Directions:
For each entry that follows, write out an identical copy.
====================
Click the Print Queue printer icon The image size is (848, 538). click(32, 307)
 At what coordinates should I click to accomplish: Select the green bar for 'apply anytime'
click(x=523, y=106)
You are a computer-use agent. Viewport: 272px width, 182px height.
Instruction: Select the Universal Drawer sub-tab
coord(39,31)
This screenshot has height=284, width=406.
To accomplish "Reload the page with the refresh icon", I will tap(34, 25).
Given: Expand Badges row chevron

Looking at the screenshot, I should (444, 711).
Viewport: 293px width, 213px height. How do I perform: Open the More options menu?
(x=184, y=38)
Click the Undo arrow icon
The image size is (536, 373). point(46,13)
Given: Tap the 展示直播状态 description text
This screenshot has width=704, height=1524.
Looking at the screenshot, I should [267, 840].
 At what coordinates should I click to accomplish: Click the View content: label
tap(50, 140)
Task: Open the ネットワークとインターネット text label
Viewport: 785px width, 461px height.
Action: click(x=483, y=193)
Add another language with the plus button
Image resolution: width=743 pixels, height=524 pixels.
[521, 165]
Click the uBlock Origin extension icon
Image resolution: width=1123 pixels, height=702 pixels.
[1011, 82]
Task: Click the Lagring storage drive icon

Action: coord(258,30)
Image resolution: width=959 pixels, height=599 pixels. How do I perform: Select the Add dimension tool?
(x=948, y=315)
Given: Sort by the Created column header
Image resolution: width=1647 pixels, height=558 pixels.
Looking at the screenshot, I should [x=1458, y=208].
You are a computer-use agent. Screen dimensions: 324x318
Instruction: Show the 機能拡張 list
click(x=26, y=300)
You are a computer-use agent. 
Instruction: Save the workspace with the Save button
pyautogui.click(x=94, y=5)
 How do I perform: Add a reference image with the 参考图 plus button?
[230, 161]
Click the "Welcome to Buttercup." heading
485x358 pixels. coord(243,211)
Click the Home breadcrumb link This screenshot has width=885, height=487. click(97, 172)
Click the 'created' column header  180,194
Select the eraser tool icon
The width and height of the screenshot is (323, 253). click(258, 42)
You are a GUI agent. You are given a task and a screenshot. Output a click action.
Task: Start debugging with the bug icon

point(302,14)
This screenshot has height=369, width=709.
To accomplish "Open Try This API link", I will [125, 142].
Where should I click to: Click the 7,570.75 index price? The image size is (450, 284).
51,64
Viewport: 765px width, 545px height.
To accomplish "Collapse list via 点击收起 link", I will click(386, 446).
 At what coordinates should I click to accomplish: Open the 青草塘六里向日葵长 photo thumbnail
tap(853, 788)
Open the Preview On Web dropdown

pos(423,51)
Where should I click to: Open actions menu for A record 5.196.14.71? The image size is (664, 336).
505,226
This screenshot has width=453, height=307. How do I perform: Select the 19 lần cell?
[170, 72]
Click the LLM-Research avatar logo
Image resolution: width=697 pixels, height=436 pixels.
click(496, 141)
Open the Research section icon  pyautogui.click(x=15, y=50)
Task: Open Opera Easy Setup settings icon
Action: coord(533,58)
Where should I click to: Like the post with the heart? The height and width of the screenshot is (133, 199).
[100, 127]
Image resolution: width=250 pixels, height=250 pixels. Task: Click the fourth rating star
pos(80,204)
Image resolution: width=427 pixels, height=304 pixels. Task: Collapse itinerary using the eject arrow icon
====================
Your solution:
Click the Print Queue printer icon The image size is (848, 538). click(32, 307)
 At what coordinates should I click to accomplish: Select the green bar for 'apply anytime'
click(x=523, y=106)
You are a computer-use agent. Viewport: 272px width, 182px height.
Instruction: Select the Universal Drawer sub-tab
coord(39,31)
This screenshot has height=284, width=406.
To accomplish "Reload the page with the refresh icon", I will tap(34, 25).
Given: Expand Badges row chevron

Looking at the screenshot, I should (444, 711).
Viewport: 293px width, 213px height. How do I perform: Open the More options menu?
(x=184, y=38)
Click the Undo arrow icon
The image size is (536, 373). point(46,13)
Given: Tap the 展示直播状态 description text
This screenshot has width=704, height=1524.
Looking at the screenshot, I should [267, 840].
 At what coordinates should I click to accomplish: Click the View content: label
tap(50, 140)
Task: Open the ネットワークとインターネット text label
Viewport: 785px width, 461px height.
Action: click(x=483, y=193)
Add another language with the plus button
Image resolution: width=743 pixels, height=524 pixels.
[521, 165]
Click the uBlock Origin extension icon
Image resolution: width=1123 pixels, height=702 pixels.
[1011, 82]
Task: Click the Lagring storage drive icon

Action: coord(258,30)
Image resolution: width=959 pixels, height=599 pixels. How do I perform: Select the Add dimension tool?
(x=948, y=315)
Given: Sort by the Created column header
Image resolution: width=1647 pixels, height=558 pixels.
Looking at the screenshot, I should [x=1458, y=208].
You are a computer-use agent. Screen dimensions: 324x318
Instruction: Show the 機能拡張 list
click(x=26, y=300)
You are a computer-use agent. 
Instruction: Save the workspace with the Save button
pyautogui.click(x=94, y=5)
 How do I perform: Add a reference image with the 参考图 plus button?
[230, 161]
Click the "Welcome to Buttercup." heading
485x358 pixels. coord(243,211)
Click the Home breadcrumb link This screenshot has width=885, height=487. click(97, 172)
Click the 'created' column header  180,194
Select the eraser tool icon
The width and height of the screenshot is (323, 253). click(258, 42)
You are a GUI agent. You are given a task and a screenshot. Output a click action.
Task: Start debugging with the bug icon

point(302,14)
This screenshot has height=369, width=709.
To accomplish "Open Try This API link", I will [125, 142].
Where should I click to: Click the 7,570.75 index price? The image size is (450, 284).
51,64
Viewport: 765px width, 545px height.
To accomplish "Collapse list via 点击收起 link", I will click(386, 446).
 At what coordinates should I click to accomplish: Open the 青草塘六里向日葵长 photo thumbnail
tap(853, 788)
Open the Preview On Web dropdown

pos(423,51)
Where should I click to: Open actions menu for A record 5.196.14.71? The image size is (664, 336).
505,226
This screenshot has width=453, height=307. How do I perform: Select the 19 lần cell?
[170, 72]
Click the LLM-Research avatar logo
Image resolution: width=697 pixels, height=436 pixels.
click(496, 141)
Open the Research section icon  pyautogui.click(x=15, y=50)
Task: Open Opera Easy Setup settings icon
Action: coord(533,58)
Where should I click to: Like the post with the heart? The height and width of the screenshot is (133, 199).
[100, 127]
Image resolution: width=250 pixels, height=250 pixels. Task: Click the fourth rating star
pos(80,204)
Image resolution: width=427 pixels, height=304 pixels. Task: Collapse itinerary using the eject arrow icon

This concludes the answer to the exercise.